The Court, in siding with Moore, stated:
“……we conclude that the First Amendment interests in artistic expression so clearly outweigh whatever consumer confusion that might exist on these facts that we must necessarily conclude that there has been no violation of the Lanham Act with respect to the paintings, prints, and calendars.”
The case highlights the balancing of free expression and trademark rights, and is being hailed as a victory for artists. See 2012 WLNR 12475958 and 2012 WLNR 12486316. Still, the law is far from settled:
There is a problem that faces one who is accused of infringing a trademark and who claims that she is merely using another’s trademark in a noninfringing manner to convey some social, artistic, entertainment or political expression protected by the First Amendment as free speech. The problem is that there is no easily articulated, clearly defined legal principle that can quickly resolve the conflict. There is no statutory or judge-created safe harbor or affirmative defense that easily resolves such conflicts. Rather, there is a buffet of various legal approaches to choose from. Different courts will choose different approaches and some courts will use more than one.
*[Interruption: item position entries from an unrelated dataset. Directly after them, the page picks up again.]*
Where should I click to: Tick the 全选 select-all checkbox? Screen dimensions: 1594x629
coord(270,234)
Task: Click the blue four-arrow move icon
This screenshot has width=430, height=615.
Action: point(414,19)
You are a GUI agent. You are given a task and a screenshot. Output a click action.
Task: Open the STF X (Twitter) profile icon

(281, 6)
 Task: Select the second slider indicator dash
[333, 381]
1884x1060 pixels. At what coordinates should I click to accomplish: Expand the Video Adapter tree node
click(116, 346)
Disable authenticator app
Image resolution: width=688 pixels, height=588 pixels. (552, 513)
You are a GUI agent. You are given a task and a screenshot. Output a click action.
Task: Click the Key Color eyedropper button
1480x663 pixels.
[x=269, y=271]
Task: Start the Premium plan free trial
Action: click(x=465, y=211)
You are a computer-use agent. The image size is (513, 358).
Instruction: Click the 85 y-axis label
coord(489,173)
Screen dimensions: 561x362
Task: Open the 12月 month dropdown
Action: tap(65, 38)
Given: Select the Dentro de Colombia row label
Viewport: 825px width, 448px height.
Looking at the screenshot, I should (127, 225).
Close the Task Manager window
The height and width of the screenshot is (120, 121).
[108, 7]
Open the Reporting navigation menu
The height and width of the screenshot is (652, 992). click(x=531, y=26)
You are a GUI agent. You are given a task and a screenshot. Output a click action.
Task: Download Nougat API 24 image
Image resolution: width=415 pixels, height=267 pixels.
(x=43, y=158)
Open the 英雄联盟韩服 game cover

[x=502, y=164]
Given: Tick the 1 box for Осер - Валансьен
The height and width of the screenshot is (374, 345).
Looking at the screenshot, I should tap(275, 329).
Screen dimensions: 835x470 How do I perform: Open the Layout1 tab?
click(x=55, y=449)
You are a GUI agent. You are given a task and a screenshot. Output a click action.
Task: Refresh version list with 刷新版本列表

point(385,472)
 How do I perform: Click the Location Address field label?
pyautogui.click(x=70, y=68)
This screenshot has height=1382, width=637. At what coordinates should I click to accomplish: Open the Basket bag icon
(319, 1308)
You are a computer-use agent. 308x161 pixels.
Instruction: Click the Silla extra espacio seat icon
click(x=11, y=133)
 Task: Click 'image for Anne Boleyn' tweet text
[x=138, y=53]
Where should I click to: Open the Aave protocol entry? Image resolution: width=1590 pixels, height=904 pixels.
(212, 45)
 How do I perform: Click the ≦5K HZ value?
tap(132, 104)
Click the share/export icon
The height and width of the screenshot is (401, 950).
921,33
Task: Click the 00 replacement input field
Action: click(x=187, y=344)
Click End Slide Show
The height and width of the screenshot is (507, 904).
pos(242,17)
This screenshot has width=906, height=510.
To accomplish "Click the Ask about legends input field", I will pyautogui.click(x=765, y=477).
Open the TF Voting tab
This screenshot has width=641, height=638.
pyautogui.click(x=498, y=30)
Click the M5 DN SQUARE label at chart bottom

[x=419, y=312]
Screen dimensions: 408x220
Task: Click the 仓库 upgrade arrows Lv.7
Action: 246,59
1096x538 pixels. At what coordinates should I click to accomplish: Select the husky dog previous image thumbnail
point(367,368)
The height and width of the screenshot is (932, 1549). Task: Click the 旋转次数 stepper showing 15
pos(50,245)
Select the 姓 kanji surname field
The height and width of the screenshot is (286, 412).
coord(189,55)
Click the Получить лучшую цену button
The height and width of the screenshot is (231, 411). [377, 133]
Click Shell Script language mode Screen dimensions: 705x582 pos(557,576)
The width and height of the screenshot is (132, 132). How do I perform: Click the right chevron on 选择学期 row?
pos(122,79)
6 McCarthy on Trademarks and Unfair Competition § 31:139 (4th ed.)
For the dockets and an extensive list of trial and appellate filings in the case, select the “Filings” tab when viewing the case on WestlawNext, or select “Petitions, Briefs & Filings” on the “Links For” tab on Classic Westlaw.
For recent news stories about the case, run the following search in News on WestlawNext or ALLNEWS on Classic Westlaw:
moore & alabama & football & trademark & da(2012)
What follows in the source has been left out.